La seguridad ciudadana, es fundamental para el desarrollo, lo contrario es perjudicial. El miedo afecta el desarrollo y la capacidad productiva de los ciudadanos. En el 2008, en una encuesta patrocinada por Diario Libre, el 34% de los ciudadanos expresaron su preocupación por los niveles de criminalidad. Este porcentaje era comparable con la percepción del costo de la vida.
Según Bernardo Kliksberg, economista argentino de origen judío, en su obra Mitos y Realidades sobre la Criminalidad en America Latina, el “14% del PIB de la Región Latinoamericana se pierde por la violencia, equivalente al triple de los países desarrollados. Las pérdidas por violencia superan ampliamente en muchos países de la región el total de su inversión en las áreas sociales”.
El abogado argentino Alejandro E. Álvarez, define la seguridad ciudadana como “la situación institucional y social, en la cual las personas pueden gozar plenamente y ejercer íntegramente sus libertades y derechos”.
El Eje número uno, de la Estrategia Nacional de Desarrollo (END), establece entre sus objetivos específicos, la aplicación de la ley y la no impunidad mediante un sistema judicial ágil, accesible y eficiente, y la construcción de un clima de seguridad ciudadana basado en el combate a la delincuencia y la profesionalización de la Policía Nacional.

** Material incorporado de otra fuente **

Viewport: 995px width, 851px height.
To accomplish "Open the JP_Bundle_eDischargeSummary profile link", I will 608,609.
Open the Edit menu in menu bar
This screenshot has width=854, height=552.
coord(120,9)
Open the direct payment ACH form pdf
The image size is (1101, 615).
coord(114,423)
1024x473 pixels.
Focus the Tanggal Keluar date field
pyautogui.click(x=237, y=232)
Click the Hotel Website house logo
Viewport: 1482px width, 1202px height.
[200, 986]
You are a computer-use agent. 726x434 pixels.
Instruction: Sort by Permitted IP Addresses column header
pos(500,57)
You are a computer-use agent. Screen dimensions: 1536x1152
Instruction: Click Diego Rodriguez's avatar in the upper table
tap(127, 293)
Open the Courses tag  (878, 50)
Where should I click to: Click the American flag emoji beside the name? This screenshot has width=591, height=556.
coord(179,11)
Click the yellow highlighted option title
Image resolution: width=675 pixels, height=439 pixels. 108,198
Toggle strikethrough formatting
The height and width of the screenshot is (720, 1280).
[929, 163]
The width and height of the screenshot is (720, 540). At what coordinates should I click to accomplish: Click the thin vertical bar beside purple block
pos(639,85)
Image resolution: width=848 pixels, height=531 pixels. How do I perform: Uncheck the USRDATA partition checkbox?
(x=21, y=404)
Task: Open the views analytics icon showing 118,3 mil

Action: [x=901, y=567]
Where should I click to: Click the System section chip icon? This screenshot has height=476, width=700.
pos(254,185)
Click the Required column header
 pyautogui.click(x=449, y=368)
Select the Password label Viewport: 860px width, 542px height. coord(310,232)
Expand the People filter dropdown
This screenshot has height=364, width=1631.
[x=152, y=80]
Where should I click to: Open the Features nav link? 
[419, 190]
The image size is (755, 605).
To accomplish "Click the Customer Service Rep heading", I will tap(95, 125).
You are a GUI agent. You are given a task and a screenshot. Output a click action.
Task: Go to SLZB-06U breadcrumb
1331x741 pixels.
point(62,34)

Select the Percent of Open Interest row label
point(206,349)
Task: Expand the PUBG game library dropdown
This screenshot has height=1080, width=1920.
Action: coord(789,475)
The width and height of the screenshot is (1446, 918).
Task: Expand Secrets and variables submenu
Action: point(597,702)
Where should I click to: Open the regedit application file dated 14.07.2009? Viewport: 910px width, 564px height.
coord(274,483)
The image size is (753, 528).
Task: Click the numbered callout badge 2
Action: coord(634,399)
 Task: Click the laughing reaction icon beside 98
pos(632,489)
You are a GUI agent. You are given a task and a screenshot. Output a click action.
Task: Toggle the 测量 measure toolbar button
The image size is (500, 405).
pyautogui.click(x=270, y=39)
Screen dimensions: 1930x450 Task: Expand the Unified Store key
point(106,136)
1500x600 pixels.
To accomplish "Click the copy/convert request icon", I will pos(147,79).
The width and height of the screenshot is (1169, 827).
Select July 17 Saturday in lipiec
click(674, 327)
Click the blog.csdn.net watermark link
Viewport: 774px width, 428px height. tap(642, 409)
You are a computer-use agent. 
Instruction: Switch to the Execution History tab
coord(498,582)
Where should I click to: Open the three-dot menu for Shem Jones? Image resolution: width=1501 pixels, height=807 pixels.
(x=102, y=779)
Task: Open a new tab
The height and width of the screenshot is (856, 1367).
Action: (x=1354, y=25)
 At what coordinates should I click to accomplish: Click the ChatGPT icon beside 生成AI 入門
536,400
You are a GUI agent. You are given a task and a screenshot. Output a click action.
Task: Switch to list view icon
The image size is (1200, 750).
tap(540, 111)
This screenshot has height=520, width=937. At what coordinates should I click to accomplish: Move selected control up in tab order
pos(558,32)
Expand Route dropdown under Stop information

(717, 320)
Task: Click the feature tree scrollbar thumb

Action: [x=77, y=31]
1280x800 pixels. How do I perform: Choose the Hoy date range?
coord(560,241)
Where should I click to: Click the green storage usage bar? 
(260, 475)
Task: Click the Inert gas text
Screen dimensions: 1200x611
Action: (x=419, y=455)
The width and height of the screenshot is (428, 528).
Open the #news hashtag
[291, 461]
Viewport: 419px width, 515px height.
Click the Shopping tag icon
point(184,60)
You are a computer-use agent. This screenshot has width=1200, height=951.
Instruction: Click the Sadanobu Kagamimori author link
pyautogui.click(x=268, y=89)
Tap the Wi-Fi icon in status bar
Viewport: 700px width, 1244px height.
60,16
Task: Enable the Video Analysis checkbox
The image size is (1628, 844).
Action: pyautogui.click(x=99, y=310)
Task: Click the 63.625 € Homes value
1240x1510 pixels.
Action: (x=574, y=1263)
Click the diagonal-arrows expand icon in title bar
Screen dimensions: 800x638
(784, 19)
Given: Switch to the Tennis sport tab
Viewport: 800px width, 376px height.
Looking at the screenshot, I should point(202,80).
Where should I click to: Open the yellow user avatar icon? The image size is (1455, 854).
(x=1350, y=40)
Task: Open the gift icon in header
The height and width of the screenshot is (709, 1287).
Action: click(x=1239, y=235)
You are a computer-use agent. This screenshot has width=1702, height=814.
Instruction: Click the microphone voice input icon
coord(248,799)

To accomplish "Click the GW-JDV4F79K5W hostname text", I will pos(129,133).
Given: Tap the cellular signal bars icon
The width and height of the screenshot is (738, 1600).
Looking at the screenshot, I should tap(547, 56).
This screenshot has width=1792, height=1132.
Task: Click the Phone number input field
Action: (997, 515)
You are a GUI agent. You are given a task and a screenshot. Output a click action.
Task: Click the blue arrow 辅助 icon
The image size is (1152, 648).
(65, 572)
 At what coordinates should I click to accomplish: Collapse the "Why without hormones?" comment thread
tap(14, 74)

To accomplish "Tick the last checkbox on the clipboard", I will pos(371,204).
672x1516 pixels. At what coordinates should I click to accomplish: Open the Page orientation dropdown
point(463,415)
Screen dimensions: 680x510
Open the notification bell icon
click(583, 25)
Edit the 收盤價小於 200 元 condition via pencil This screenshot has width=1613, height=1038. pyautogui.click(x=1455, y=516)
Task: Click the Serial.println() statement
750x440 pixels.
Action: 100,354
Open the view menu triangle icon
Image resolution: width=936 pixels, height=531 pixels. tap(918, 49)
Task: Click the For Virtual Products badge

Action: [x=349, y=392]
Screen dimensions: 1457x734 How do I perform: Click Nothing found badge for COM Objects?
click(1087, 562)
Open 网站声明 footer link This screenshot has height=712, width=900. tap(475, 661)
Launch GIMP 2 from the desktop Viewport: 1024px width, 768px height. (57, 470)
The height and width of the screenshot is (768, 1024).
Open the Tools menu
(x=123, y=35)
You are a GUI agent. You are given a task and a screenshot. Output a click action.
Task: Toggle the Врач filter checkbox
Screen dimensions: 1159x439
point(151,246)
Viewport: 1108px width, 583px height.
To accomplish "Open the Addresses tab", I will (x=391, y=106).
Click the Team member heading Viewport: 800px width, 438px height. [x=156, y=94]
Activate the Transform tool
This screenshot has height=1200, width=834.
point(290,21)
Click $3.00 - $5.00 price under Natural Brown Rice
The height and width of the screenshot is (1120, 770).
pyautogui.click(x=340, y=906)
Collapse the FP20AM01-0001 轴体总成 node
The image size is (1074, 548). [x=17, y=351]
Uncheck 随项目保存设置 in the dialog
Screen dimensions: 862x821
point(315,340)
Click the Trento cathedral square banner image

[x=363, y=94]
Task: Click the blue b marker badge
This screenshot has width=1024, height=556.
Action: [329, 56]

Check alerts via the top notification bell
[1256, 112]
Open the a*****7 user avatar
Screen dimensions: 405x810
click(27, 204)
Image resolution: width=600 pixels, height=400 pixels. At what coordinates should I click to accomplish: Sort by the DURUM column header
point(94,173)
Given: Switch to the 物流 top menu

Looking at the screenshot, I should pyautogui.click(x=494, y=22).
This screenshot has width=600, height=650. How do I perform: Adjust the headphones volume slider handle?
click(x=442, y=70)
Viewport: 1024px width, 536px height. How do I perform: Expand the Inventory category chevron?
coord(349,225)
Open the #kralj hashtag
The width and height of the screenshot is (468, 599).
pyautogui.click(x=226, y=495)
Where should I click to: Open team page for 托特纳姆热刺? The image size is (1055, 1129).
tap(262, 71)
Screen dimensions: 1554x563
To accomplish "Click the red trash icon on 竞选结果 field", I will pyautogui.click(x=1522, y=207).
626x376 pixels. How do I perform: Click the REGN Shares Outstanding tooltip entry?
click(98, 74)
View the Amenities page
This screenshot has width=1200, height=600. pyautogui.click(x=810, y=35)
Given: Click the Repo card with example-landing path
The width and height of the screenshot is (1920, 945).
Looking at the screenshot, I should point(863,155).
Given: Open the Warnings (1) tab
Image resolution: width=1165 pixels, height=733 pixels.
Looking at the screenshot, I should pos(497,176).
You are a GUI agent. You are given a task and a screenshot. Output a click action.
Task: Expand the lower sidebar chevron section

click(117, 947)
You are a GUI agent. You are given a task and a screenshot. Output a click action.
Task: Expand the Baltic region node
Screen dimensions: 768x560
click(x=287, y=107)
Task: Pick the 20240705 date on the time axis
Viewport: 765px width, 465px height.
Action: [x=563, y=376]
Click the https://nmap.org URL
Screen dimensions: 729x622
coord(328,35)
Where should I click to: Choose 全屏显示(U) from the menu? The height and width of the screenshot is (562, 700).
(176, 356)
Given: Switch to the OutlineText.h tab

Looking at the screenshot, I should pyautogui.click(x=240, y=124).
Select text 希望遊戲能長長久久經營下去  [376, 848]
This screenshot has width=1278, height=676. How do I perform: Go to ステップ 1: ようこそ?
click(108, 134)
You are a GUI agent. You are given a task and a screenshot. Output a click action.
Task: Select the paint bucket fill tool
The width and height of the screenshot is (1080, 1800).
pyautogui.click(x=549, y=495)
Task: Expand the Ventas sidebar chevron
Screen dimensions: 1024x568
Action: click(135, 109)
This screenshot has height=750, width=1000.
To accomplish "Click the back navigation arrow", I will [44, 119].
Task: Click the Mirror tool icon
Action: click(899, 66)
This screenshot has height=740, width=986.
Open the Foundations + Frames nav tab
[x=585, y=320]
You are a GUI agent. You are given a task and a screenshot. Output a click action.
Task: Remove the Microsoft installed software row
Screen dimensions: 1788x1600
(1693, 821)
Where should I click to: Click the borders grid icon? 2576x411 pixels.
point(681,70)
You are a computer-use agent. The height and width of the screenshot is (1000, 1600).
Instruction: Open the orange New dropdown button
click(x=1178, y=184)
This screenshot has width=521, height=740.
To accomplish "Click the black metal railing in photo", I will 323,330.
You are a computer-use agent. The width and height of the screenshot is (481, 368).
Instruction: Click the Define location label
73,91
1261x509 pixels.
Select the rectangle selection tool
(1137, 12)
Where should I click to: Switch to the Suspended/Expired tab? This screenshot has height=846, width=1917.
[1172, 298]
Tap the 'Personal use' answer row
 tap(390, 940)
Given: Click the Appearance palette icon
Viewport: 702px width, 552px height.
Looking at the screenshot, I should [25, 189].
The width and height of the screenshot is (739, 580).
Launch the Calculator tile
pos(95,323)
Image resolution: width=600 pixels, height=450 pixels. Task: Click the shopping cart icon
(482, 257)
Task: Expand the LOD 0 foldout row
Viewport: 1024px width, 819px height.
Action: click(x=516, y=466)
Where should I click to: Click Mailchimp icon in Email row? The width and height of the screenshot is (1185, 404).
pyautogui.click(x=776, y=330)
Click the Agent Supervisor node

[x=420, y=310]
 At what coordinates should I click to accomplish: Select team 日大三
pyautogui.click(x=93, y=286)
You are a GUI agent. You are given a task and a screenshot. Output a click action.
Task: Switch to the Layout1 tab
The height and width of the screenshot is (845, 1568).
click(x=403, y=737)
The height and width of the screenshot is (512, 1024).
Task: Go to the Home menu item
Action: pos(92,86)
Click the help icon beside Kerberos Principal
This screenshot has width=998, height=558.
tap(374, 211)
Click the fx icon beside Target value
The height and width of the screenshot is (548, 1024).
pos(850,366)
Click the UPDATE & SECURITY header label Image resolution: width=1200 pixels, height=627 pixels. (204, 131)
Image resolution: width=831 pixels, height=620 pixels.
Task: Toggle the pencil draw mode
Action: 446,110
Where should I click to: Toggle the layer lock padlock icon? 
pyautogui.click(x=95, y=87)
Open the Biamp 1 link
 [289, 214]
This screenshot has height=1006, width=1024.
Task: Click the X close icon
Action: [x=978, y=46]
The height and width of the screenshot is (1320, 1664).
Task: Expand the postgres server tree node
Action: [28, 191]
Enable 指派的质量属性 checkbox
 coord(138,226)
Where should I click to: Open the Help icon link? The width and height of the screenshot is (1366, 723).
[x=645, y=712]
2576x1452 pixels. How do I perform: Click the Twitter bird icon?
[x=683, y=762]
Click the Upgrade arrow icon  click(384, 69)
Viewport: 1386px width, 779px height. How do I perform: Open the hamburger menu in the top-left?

Lograr este objetivo implica educar a la población sobre la importancia de los valores y la convivencia ciudadana, e involucrarlos en la construcción de comunidades seguras; asegurar que los jóvenes participen en actividades sociales, culturales, recreativas y crear las condiciones para un empleo digno; profesionalizar y fortalecer la Policía Nacional, y dotarla de recursos logísticos para la prevención del delito y la violencia; garantizar el cumplimiento del deber por parte de la Policía Nacional, conforme a los principios de transparencia, idoneidad, lealtad y respeto al poder civil y a la ciudadanía; lograr que las comunidades trabajen junto a la Policía por su propia seguridad; y fortalecer el Sistema Penitenciario, para garantizar la rehabilitación de las personas que cumplen penas.
Tomando estas medidas, la END espera reducir la cantidad de homicidios de 24.4 por 100 mil habitantes, en el 2006, a 1.2 en el 2030; de igual manera aumentar la efectividad de la acusación del Ministerio Público, de 51% en el 2007 a 90% en el 2030 e incrementar la solución de casos en Juzgados de Primera Instancia y Cámaras Penales de 76% en el 2007 a 95% en el 2030.
La END es clara en sus objetivos y metas. Solo se necesitan tres cosas: recursos, voluntad y trabajo. Implementarla es el gran desafío.